═══ STUDY MATERIAL

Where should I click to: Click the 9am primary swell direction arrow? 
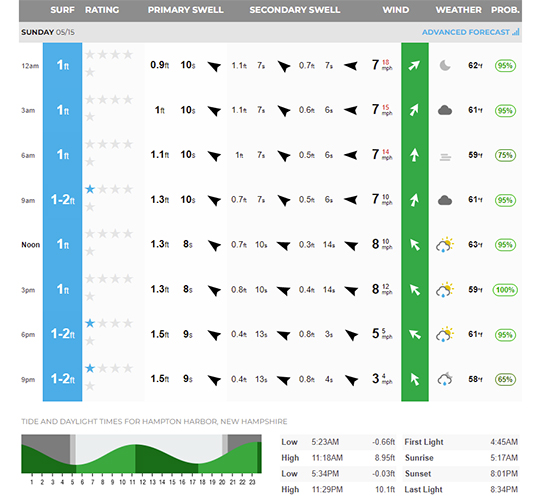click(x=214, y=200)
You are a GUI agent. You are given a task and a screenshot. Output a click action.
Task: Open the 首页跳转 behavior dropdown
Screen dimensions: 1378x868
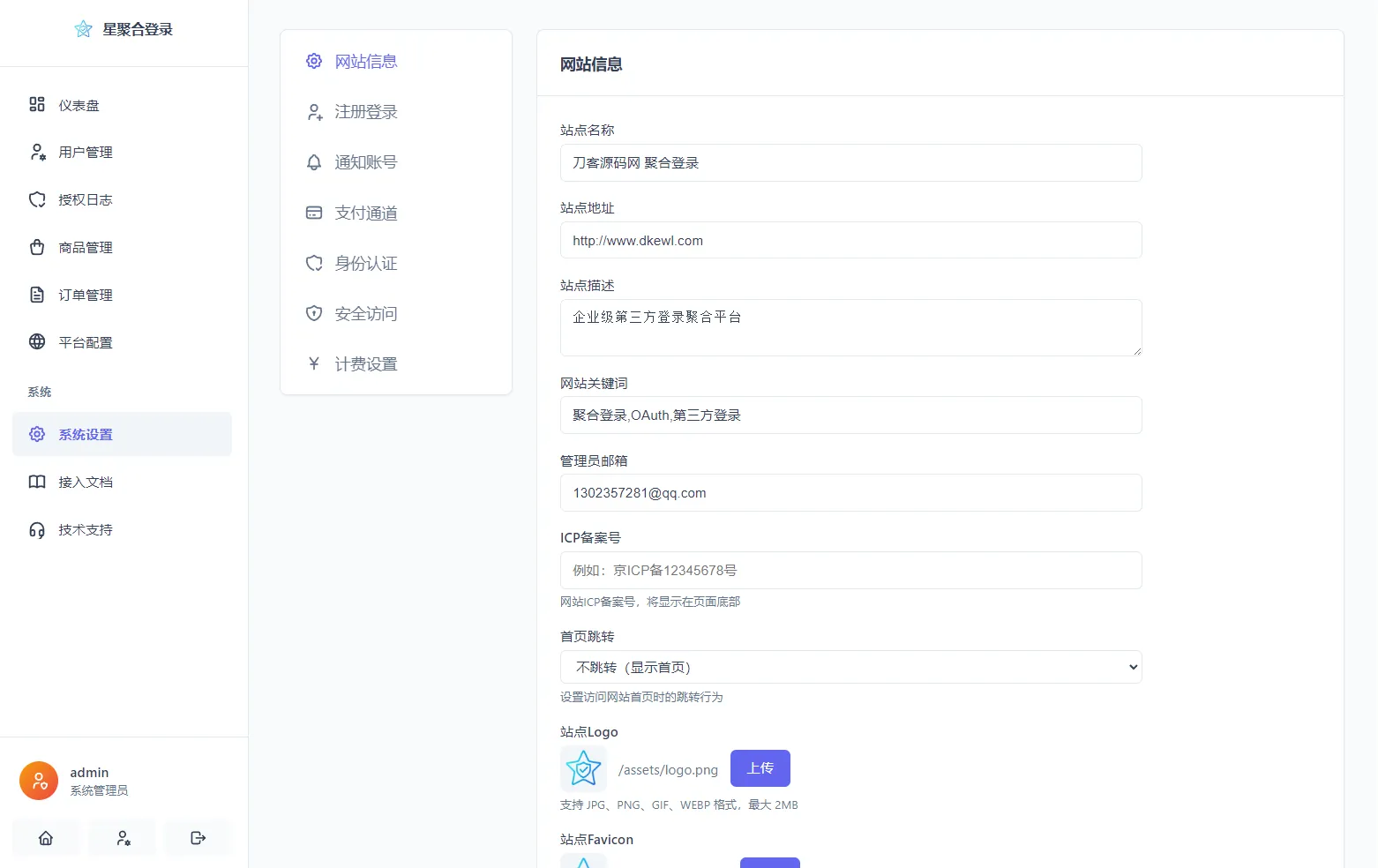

══════
═══ STUDY MATERIAL

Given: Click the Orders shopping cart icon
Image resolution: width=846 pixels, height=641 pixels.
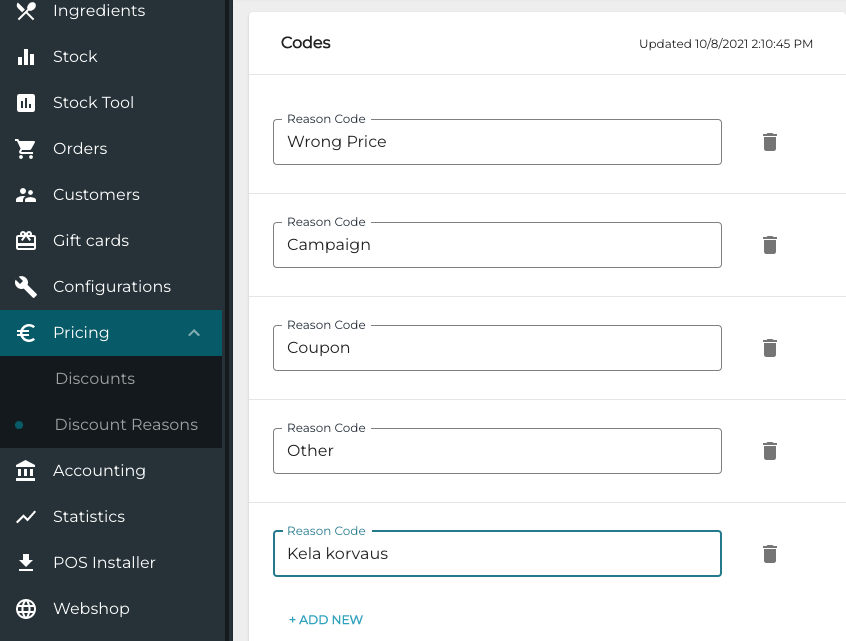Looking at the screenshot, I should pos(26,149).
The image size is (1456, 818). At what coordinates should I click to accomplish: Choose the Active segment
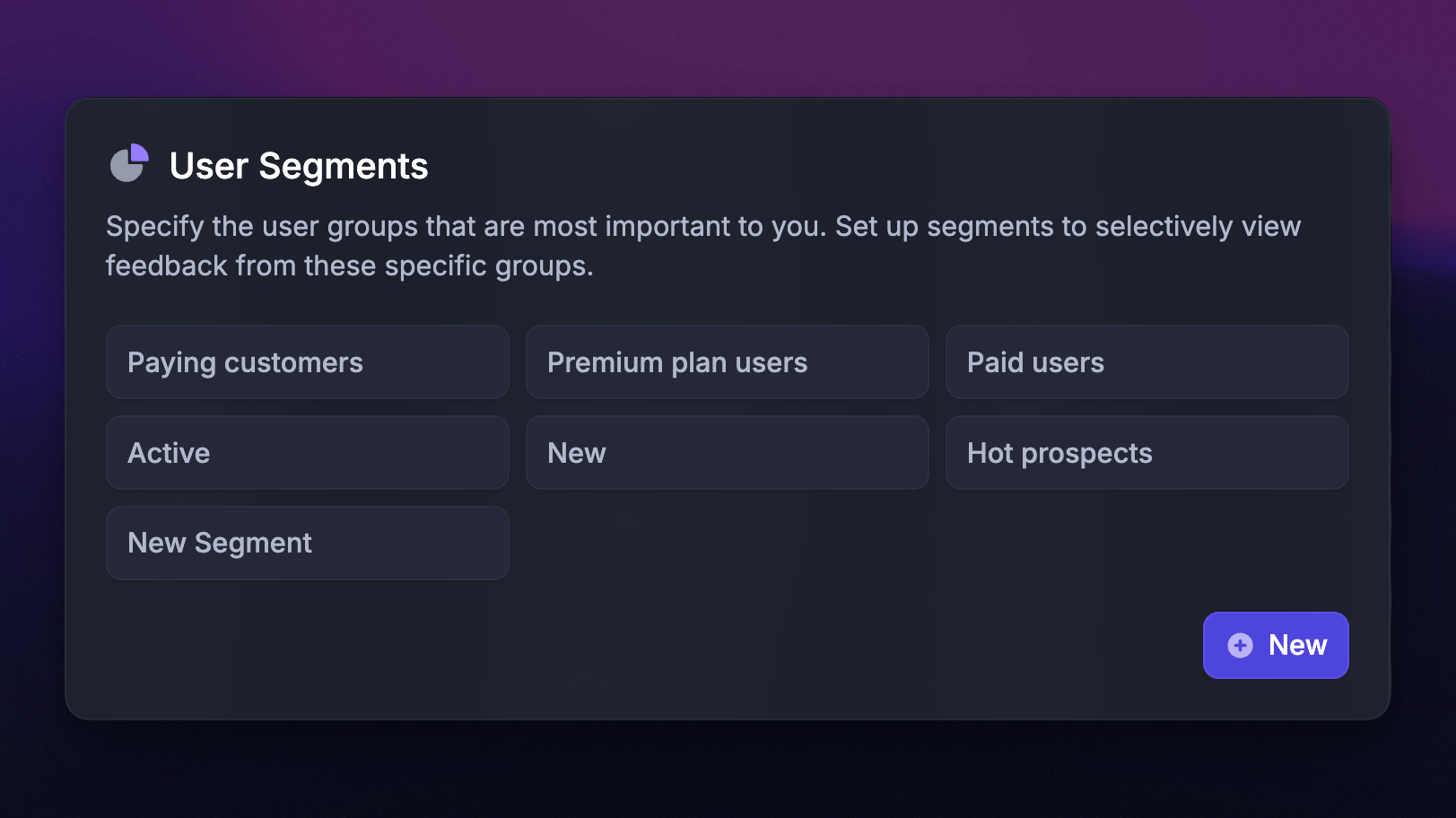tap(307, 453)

══════
═══ STUDY MATERIAL

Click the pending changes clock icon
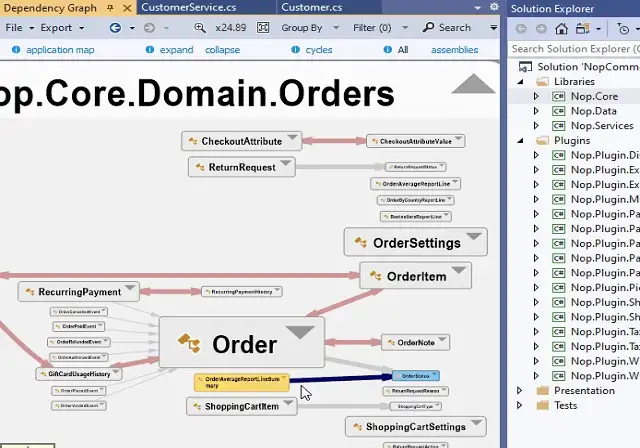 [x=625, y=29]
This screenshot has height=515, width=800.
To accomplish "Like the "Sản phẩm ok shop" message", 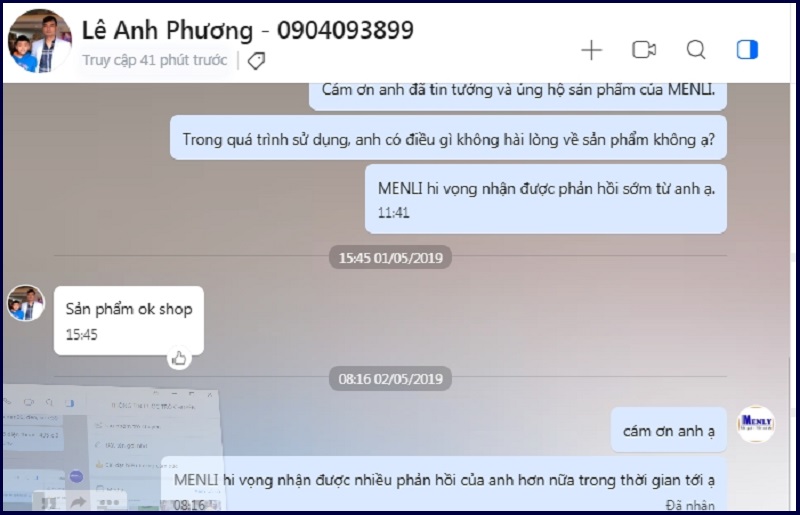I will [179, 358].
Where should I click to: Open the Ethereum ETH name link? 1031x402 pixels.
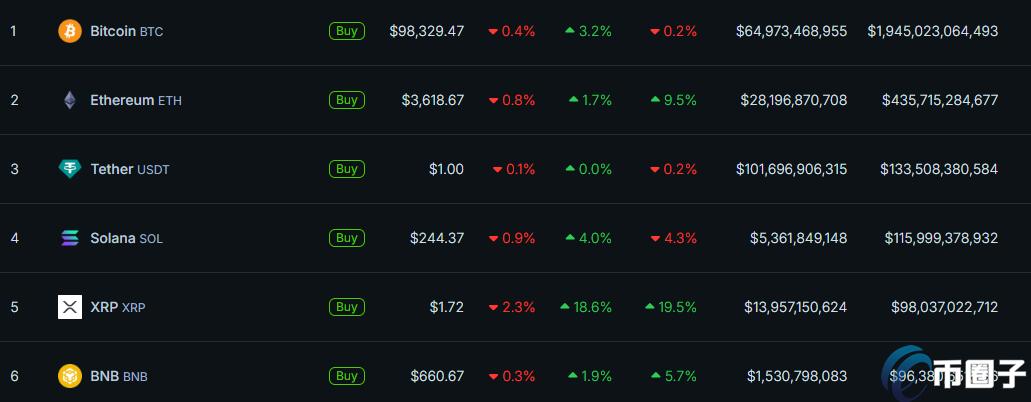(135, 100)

══════

→ WHAT YOU SHOULD DO
Return, word for word, the lines of the data above from the line with "Task: Open the 首页跳转 behavior dropdown" through the line with "Screen dimensions: 1378x868", inclusive.

→ RESULT
Task: Open the 首页跳转 behavior dropdown
Screen dimensions: 1378x868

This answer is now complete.